Exercise passage:
------------------------------------------------------------

The Srebrenica massacre, also known as the Srebrenica genocide, was the July 1995 genocidal killing of more than 8,000 Bosniak Muslim men and boys in and around the town of Srebrenica during the Bosnian War. It was mainly perpetrated by units of the Bosnian Serb Army of Republika Srpska under Ratko Mladić, though the Serb paramilitary unit Scorpions also participated. In addition, 25,000 to 30,000 Bosniaks, mainly women and children, were abused and forcibly moved out of Srebrenica. The massacre constitutes the first legally recognised genocide in Europe since the end of World War II.

Before the massacre, the United Nations (UN) had declared the besieged enclave of Srebrenica a "safe area" under its protection. A UN Protection Force contingent of 370 lightly armed Dutch soldiers failed to deter the town's capture and subsequent massacre. On 13 July, peacekeepers handed over some 5,000 Muslims sheltering at the Dutch base in exchange for the release of 14 Dutch peacekeepers held by the Bosnian Serbs.

A list of people missing or killed during the massacre contains 8,372 names. The Research and Documentation Center in Sarajevo established that 83% of those killed were civilians. As of 2020, nearly 7,000 genocide victims had been identified through DNA analysis of body parts recovered from mass graves. Some Serbs have claimed the massacre was retaliation for civilian casualties inflicted on Bosnian Serbs by Bosniak soldiers from Srebrenica under the command of Naser Orić. These 'revenge' claims have been rejected and condemned by the International Criminal Tribunal for the former Yugoslavia (ICTY) and the UN.

The Appeals Chamber of the ICTY (in 2004) and the International Court of Justice (in 2007) have ruled the Srebrenica massacre constituted genocide. In 2002, the government of the Netherlands resigned, citing its inability to prevent the massacre. In 2013, 2014 and 2019, the Dutch state was found liable by its supreme court and the Hague district court, of failing to prevent more than 300 deaths. In 2013, Serbian president Tomislav Nikolić apologised for "the crime" of Srebrenica but refused to call it genocide.

In 2005, then UN Secretary-General Kofi Annan described the massacre as "a terrible crime – the worst on European soil since the Second World War", and in May 2024, the UN designated 11 July as the annual International Day of Reflection and Commemoration of the 1995 Genocide in Srebrenica.

The Socialist Republic of Bosnia and Herzegovina was inhabited by mainly Muslim Bosniaks (44%), Orthodox Serbs (31%) and Catholic Croats (17%). As the former Yugoslavia began to disintegrate, the republic declared national sovereignty in 1991 and held a referendum for independence in February 1992. The result, which favoured independence, was opposed by Bosnian Serb political representatives, who boycotted the referendum. The Republic of Bosnia and Herzegovina was formally recognised by the European Community in April 1992 and the United Nations in May 1992.

Following the declaration of independence, Bosnian Serb forces, supported by the Serbian government of Slobodan Milošević and the Yugoslav People's Army (JNA), attacked Bosnia and Herzegovina, to secure and unify the territory under Serb control, and create an ethnically homogenous Serb state of Republika Srpska. In the struggle for territorial control, the non-Serb populations from areas under Serbian control, especially the Bosniak population in eastern Bosnia, near the Serbian borders, were subject to ethnic cleansing.

Srebrenica, and the surrounding Central Podrinje region, had immense strategic importance to the Bosnian Serb leadership. It was the bridge to disconnected parts of the envisioned ethnic state of Republika Srpska. Capturing Srebrenica and eliminating its Muslim population would also undermine the viability of the Bosnian Muslim state.

------------------------------------------------------------

Information shown:

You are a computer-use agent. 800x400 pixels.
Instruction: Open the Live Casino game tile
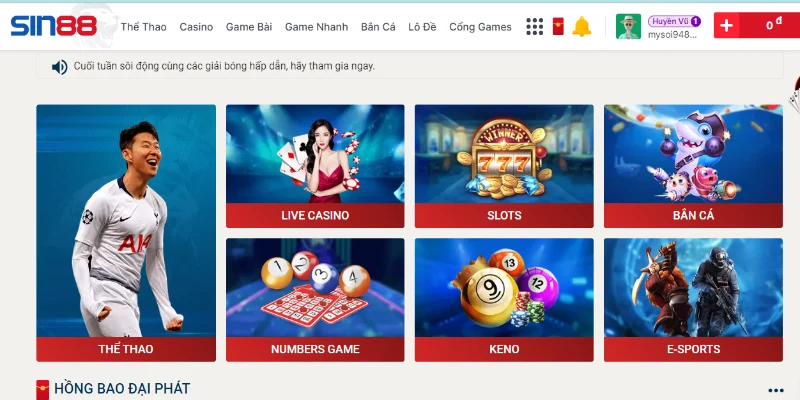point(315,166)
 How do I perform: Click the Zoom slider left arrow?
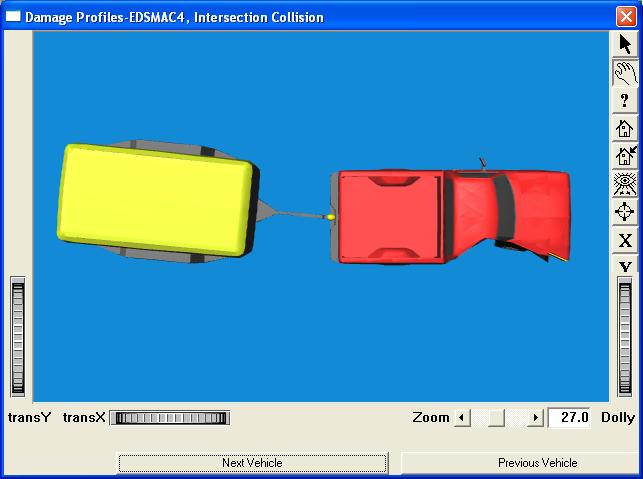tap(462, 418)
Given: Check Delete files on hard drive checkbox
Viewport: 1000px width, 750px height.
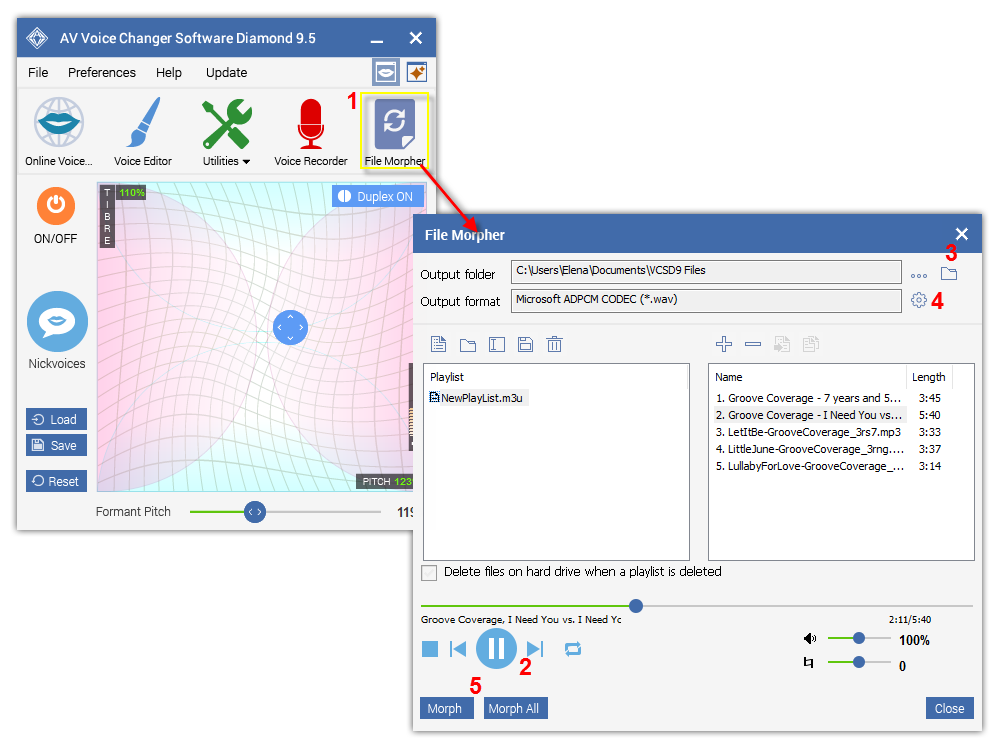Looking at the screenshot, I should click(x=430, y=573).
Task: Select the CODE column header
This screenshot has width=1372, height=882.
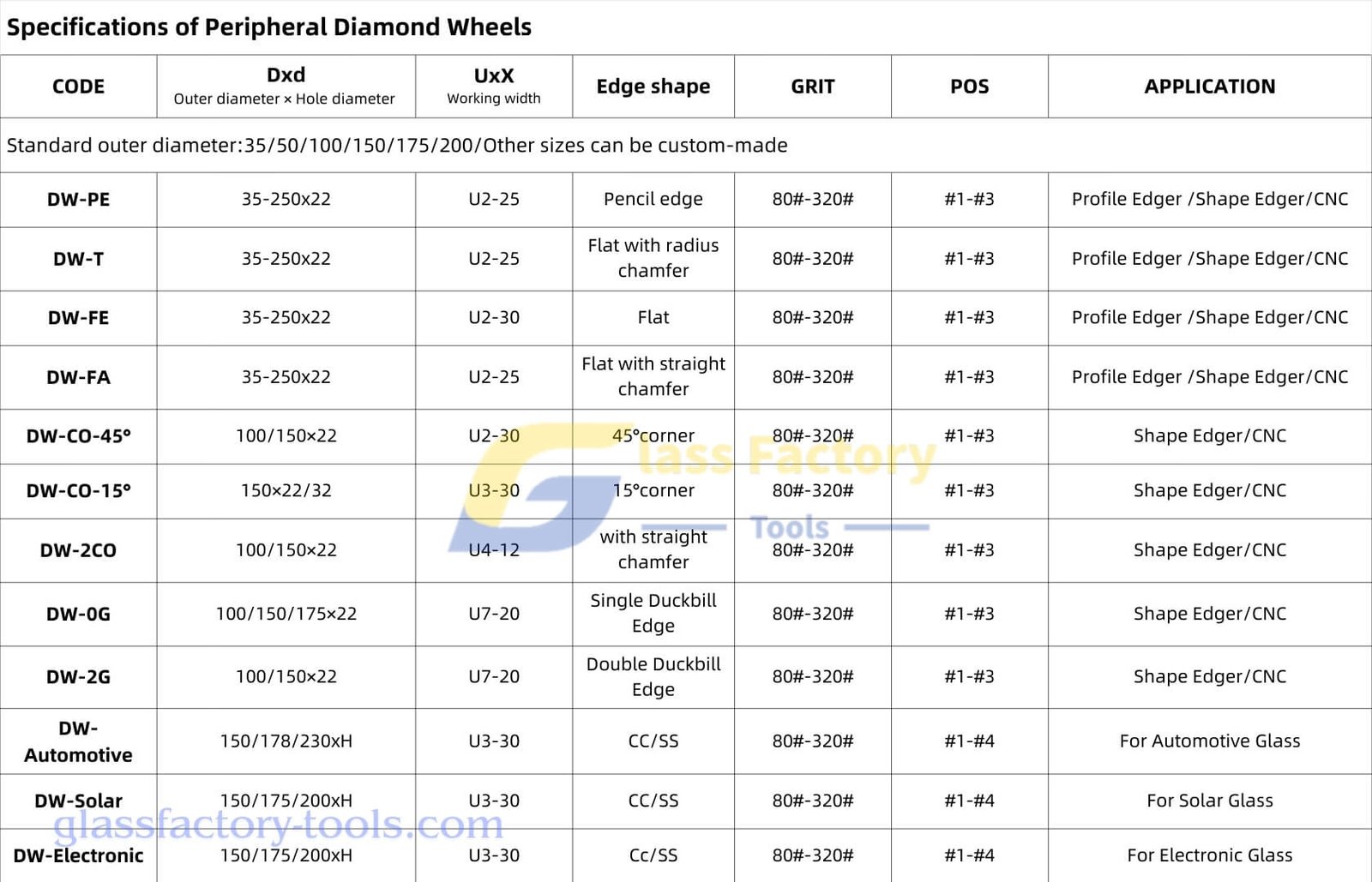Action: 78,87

------------------------------------------------------------

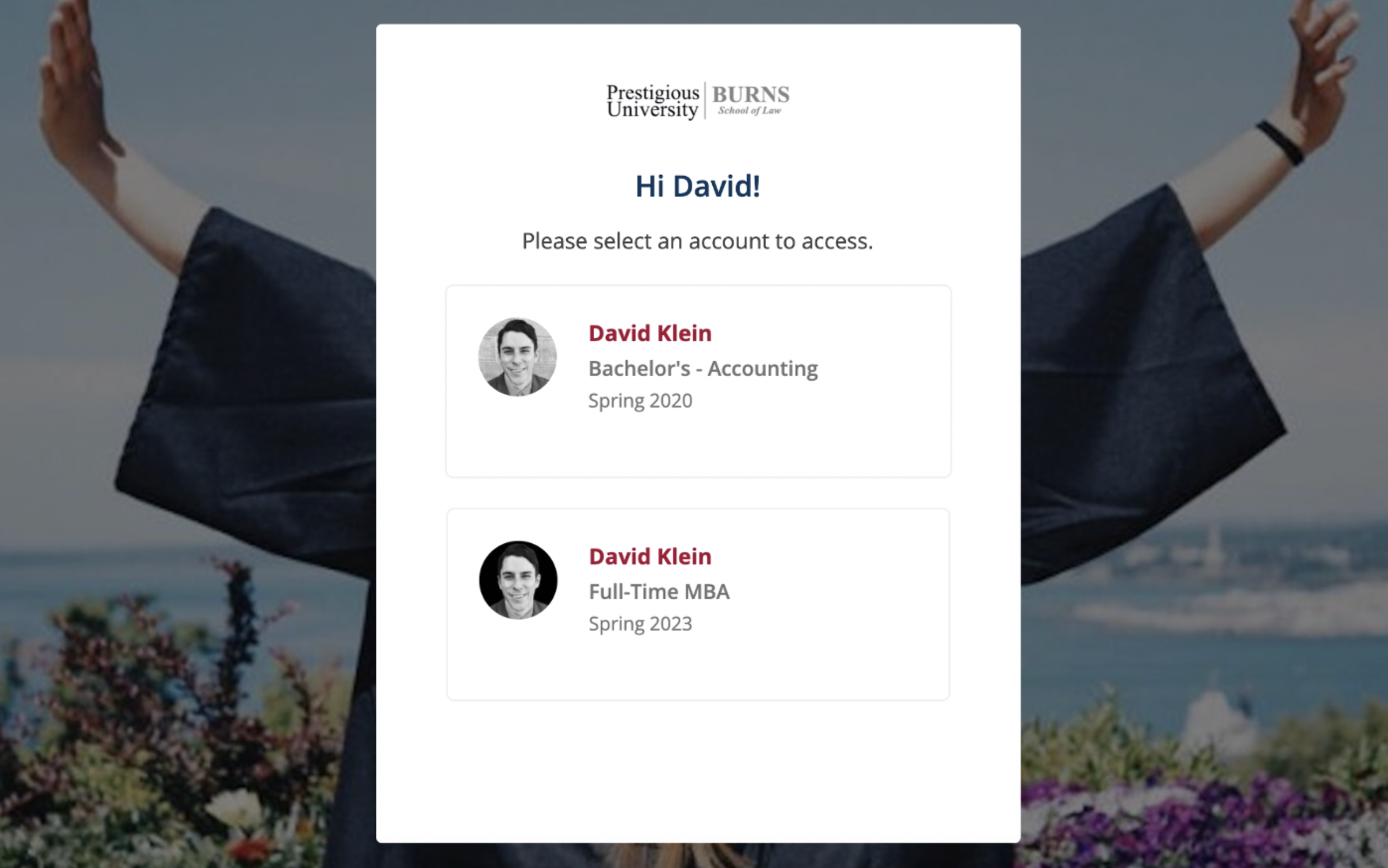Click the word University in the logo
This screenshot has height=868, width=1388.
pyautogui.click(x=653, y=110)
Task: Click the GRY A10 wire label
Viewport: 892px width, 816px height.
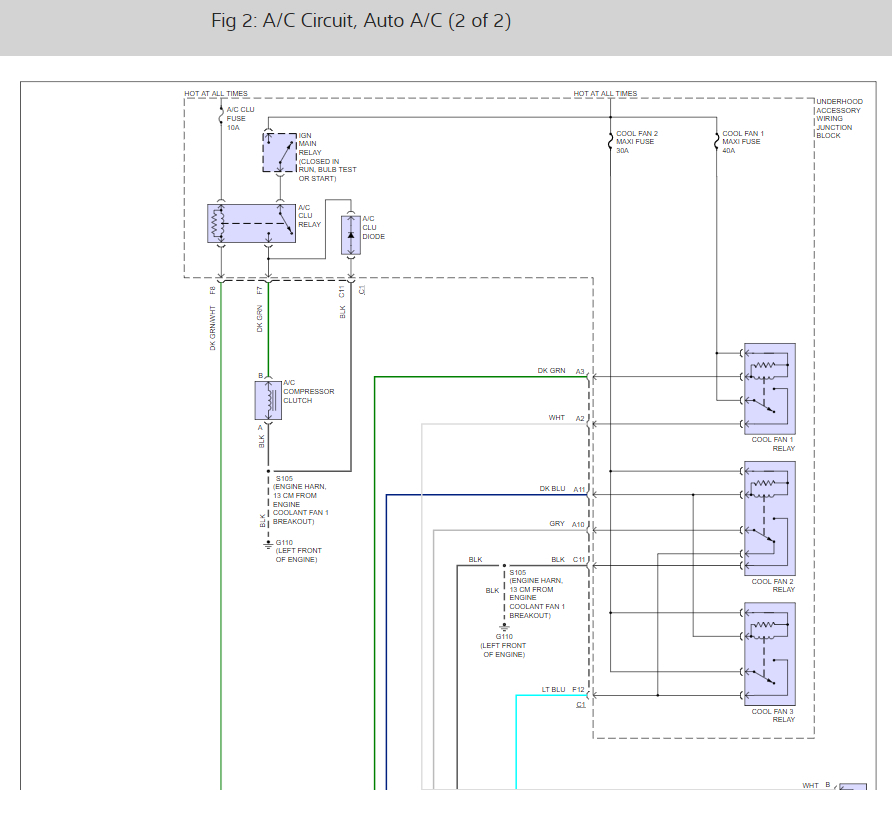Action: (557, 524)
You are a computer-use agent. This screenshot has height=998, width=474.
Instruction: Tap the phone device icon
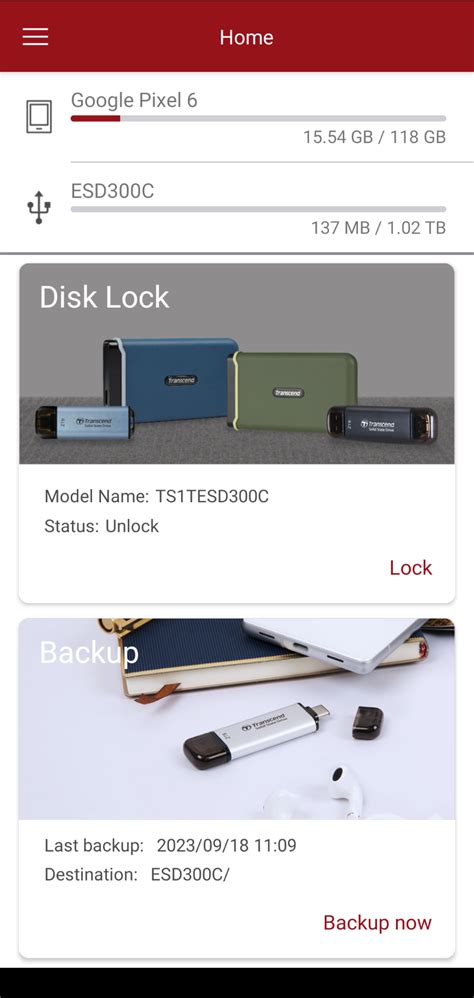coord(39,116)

------------------------------------------------------------

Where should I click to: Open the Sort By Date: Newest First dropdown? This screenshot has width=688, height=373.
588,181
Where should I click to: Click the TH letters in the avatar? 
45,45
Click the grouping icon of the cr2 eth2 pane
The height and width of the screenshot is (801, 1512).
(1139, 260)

------------------------------------------------------------

Complete the following:
1. Can you rewrite the paragraph of the Srebrenica passage that begins "Before the massacre" as a short list that keeps its main facts?
2. Would you set down, word for word, the stretch of the Srebrenica passage from "The Srebrenica massacre, also" through "World War II."?
None of the material is needed for this.

Expected responses:
1.
- The UN had declared the besieged enclave of Srebrenica a "safe area" under its protection.
- A UN Protection Force contingent of 370 lightly armed Dutch soldiers failed to deter the town's capture and the massacre that followed.
- On 13 July, peacekeepers handed over some 5,000 Muslims sheltering at the Dutch base in exchange for the release of 14 Dutch peacekeepers held by the Bosnian Serbs.

2.
The Srebrenica massacre, also known as the Srebrenica genocide, was the July 1995 genocidal killing of more than 8,000 Bosniak Muslim men and boys in and around the town of Srebrenica during the Bosnian War. It was mainly perpetrated by units of the Bosnian Serb Army of Republika Srpska under Ratko Mladić, though the Serb paramilitary unit Scorpions also participated. In addition, 25,000 to 30,000 Bosniaks, mainly women and children, were abused and forcibly moved out of Srebrenica. The massacre constitutes the first legally recognised genocide in Europe since the end of World War II.